Progressing beyond borders-making subtags inclusive

Fri Jan 4 21:28:33 CET 2008

Hi -

> From: "Nicholas Shanks" <contact at nickshanks.com>
> To: <ietf-languages at iana.org>
> Sent: Friday, January 04, 2008 7:45 AM
> Subject: Progressing beyond borders-making subtags inclusive
> On 3 Jan 2008, at 19:33, Karen Broome wrote:
>
> > Is it simply up to the user to decide whether to use regional or  
> > variant tagging? Or should some guidelines be written to indicate a  
> > preference for variant tagging over regional tagging if both exist?
>
>
> I'd like to second the call for some guidelines to be widely  
> disseminated. I am a web developer and would like to see all of the  
> web tagged (correctly!) with language data.
>
> My own opinion is that using country codes to define dialects is  
> flawed. When borders change, Czechoslovakia splits in two, Germany  
> reunifies, etc, then all the old country codes become obsolete even  
> though linguistically nothing has changed. When populations are  
> displaced they take their language with them.

The discussion, preferably with specific proposals to remedy the problem,
belongs on ltru at ietf.org, not ietf-languages at iana.org

...
> The distinction between en-US and en-GB is mainly an  
> orthographic one.

There are also grammatical and lexical differences.
Trivial examples: verb agreement with collective nouns, and
the meaning of the verb "to table".

> I say this because en-US represents a cluster of  
> dialects and accents, with a unified orthography, and en-GB represents  
> a cluster of accents and dialects (some overlapping with en-US),

Could you give an example of such an overlap?  The divergence in
pronunciation was already marked in the 1700s.

> but a  different orthography. Thus en-GB/US is pretty useless to people who  
> are tagging audio data, but quite useful to those tagging written data.

This is not a problem.

> I believe that having a subtag registered is at present too difficult  
> (requirement for dictionaries!? what if it's mostly just an accent  
> with only phonemic changes relative to surrounding accents). A  
> relaxation of the barriers would lead to more de facto recognised  
> dialects being available to choose from.

I'm not able to figure out what you're trying to say here.
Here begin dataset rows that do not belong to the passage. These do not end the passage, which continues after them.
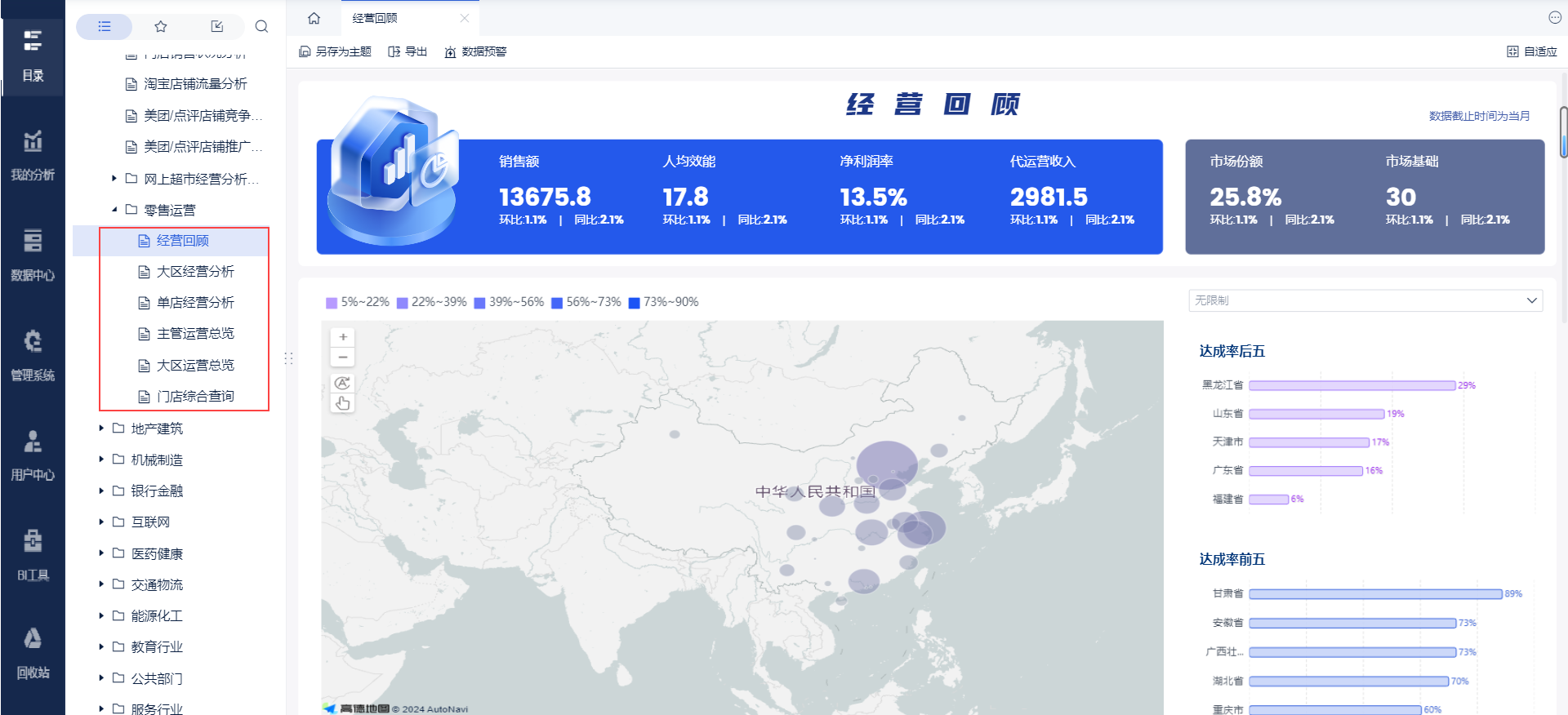Click the 数据预警 button
Screen dimensions: 1568x715
(476, 51)
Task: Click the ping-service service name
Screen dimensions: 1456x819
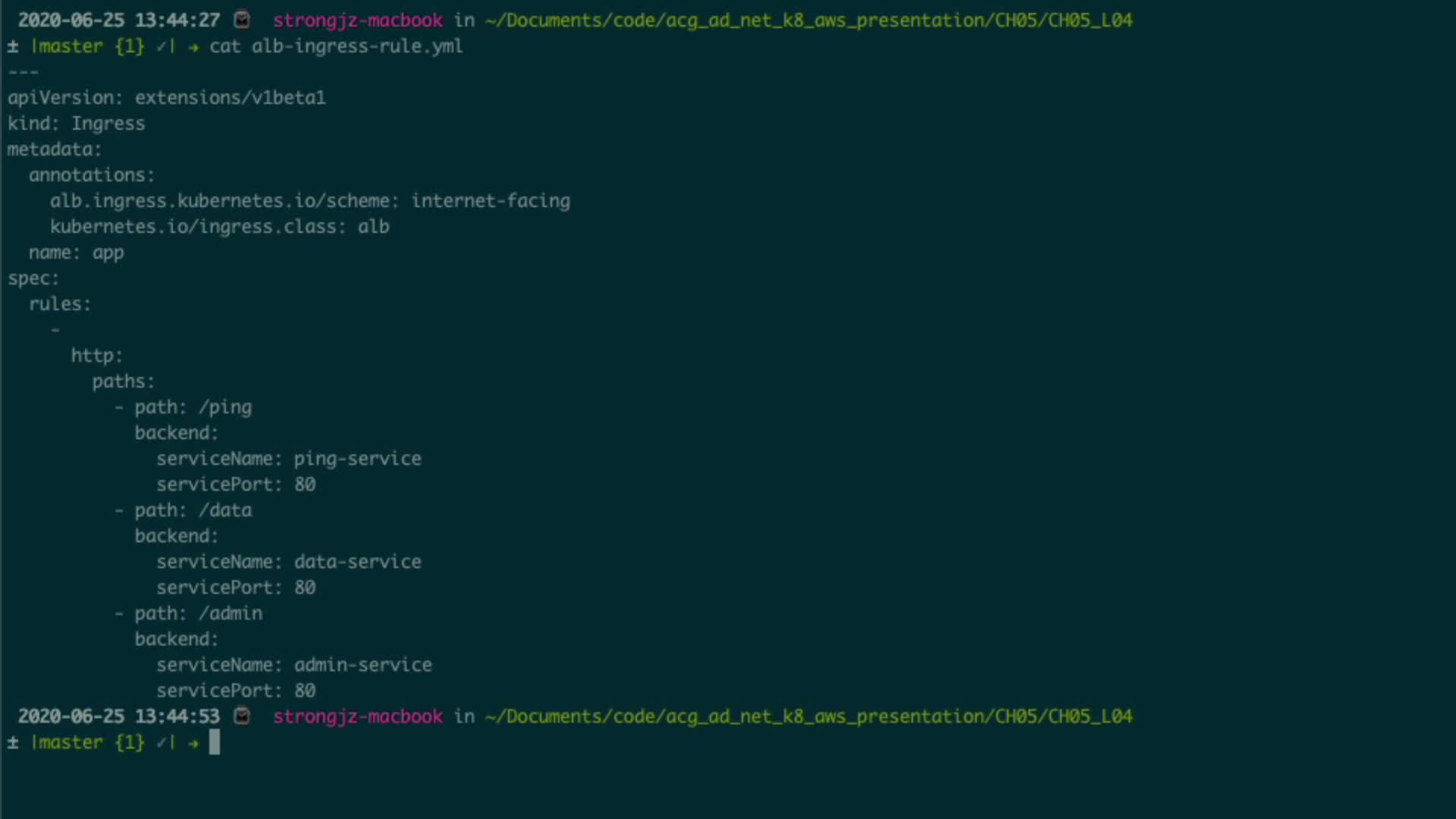Action: coord(357,459)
> As an example, things like the supposedly "British English" speech  
> synthesizer voices on my computer (which the OS processes using the  
> tag "en_GB" from the voice's property list) sound nothing like most of  
> the accents of the United Kingdom, they would be better marked as "en- 
> received" or similar.

This is not a tagging problem.  It's a complaint about a speech
synthesizer, and could be made for any language not tagged right
down to the level of some person's idiolect.

...
> I'm sure we can all agree on commonly recognised dialects for English,

I'd be surprised.  The "cowboy" dialects spoken by my relatives in
South Dakota differ from what the ones in Wyoming speak, and
neither sounds much like Bush-speak.  With variation seemingly on
the rise in US English, compiling an agreed list might be harder
than you think.

> as it is a first langauge for many people on this list, and familiar  
> for many others. For other languages compiling a list might involve  
> asking a scholar for suggestions.

That's not how ietf-languages at iana.org is supposed to work.
Rather, someone (anyone) who has a need of a subtag for a
particular dialect submits a registration request, the request is
discussed, and the Language Subtag Reviewer decides whether
to accept the registration.  

> It occurred to me while writing this that perhaps a good solution  
> would be to use country codes for written content that uses the  
> national orthography, and dialect tags when transcribing spoken  
> content or for audio data. You would only combine the two if you were  
> transcribing the speech of someone with that dialect into the  
> orthography of a country (maybe not the country of the speaker).

Interesting idea.  Discussion of such a proposal belongs on ltru at ietf.org,
not here.

Randy